§ Document excerpt
Her primary medium is coloured pencil, and stone carved prints.  She has also done soapstone carvings and stained glass.  Even though she is one of Canada’s best known a printmakers, she does not make the prints herself, instead, they are prepared by stone cutters and printers from her drawings. She has never been involved in the actual printing.  Her subjects are birds, animals, Inuit life, landscape and fantasy.  However, according to her, the real subject is an exploration of design, colour and texture;  the things that inhabit her drawings are only vehicles for that expression. The style is sophisticated Inuit folk art. Her work is identified by vivid imagination, composition, pattern, bold shapes, bright colours and extravagant plumage, even on the dogs.
 
She is an untrained artist.  Her late husband, Johnniebo (1923-1972), was also a famous artist who collaborated with her on many projects.  Most well known is the 95 foot mural for the 1970 Osaka Worlds Fair.
 
In 1974 she was elected to the Royal Canadian Academy of Arts*. In 1982 she was awarded the rank of Companion of the Order of Canada* (C.C.), the very highest Canadian honour for a lifetime of achievement, for her contribution to Inuit culture.  In 1991 she was awarded an honorary Doctorate by Queens University (Kingston, Ontario). In 1992 she was awarded an honorary Doctorate by the University of Toronto.  In 2008 she was awarded The Governor General's Award*, the country's highest honour for Visual Arts.  Her work was also featured on Canadian postage stamps in 1970, 1980 and 1983; and on the 25 cent coin in 1999.

[Word and element location rows]

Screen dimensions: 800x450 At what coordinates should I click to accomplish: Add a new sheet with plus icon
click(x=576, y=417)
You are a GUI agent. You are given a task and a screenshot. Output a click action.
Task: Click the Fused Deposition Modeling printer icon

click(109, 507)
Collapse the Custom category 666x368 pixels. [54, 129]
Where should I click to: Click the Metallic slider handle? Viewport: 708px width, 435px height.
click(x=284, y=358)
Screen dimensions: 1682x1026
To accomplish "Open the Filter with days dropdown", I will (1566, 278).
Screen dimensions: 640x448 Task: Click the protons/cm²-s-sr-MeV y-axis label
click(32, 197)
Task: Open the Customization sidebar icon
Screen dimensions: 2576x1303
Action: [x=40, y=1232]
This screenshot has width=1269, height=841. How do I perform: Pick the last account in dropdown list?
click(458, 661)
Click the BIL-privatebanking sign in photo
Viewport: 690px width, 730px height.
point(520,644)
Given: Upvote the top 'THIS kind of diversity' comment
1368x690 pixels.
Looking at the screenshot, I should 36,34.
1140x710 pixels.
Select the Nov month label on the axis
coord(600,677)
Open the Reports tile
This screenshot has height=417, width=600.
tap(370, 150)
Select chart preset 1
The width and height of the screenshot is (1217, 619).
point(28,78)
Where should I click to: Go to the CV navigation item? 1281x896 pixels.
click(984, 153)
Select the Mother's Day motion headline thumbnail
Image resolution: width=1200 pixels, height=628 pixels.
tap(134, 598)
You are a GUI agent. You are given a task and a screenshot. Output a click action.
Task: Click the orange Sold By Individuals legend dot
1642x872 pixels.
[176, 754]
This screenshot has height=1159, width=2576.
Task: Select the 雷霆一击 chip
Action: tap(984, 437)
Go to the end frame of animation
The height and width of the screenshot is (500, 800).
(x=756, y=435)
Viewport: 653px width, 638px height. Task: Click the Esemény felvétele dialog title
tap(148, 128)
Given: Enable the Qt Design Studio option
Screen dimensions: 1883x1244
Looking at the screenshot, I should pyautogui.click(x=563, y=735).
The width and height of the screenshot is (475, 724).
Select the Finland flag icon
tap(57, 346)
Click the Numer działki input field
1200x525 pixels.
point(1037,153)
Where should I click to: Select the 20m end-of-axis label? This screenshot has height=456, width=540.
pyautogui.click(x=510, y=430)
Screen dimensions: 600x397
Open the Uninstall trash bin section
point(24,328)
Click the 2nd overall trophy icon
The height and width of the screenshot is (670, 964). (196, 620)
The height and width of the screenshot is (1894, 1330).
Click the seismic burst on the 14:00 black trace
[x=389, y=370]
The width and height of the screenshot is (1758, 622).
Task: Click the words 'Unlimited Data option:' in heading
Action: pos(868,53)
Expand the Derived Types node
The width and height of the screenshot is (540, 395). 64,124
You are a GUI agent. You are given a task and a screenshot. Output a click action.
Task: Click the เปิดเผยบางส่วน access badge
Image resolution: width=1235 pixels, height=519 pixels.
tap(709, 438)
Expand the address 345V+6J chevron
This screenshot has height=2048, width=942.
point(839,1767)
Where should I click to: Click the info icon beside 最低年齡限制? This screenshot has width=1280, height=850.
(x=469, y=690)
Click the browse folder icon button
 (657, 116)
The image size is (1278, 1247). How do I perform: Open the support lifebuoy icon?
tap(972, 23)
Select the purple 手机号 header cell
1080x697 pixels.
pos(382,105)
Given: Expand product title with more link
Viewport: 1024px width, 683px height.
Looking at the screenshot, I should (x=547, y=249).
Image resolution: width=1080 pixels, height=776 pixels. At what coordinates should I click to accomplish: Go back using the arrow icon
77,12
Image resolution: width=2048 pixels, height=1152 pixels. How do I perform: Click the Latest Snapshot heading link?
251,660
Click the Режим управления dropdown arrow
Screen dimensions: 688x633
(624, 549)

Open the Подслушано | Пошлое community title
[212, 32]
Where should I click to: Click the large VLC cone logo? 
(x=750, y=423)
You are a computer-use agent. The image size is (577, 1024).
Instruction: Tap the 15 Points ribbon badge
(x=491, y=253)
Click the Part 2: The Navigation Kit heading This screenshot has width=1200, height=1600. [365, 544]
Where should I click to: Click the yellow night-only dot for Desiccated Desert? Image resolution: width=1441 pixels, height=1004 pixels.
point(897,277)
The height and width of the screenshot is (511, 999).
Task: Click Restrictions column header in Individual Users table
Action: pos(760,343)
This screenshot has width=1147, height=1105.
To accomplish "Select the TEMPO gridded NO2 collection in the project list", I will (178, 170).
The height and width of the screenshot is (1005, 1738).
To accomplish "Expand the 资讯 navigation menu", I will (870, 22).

§ Your objective
Repeat a part of the artist biography word for word, beginning at the words "Her primary medium" and stopping after the words "on the dogs.".

§ Written reply
Her primary medium is coloured pencil, and stone carved prints.  She has also done soapstone carvings and stained glass.  Even though she is one of Canada’s best known a printmakers, she does not make the prints herself, instead, they are prepared by stone cutters and printers from her drawings. She has never been involved in the actual printing.  Her subjects are birds, animals, Inuit life, landscape and fantasy.  However, according to her, the real subject is an exploration of design, colour and texture;  the things that inhabit her drawings are only vehicles for that expression. The style is sophisticated Inuit folk art. Her work is identified by vivid imagination, composition, pattern, bold shapes, bright colours and extravagant plumage, even on the dogs.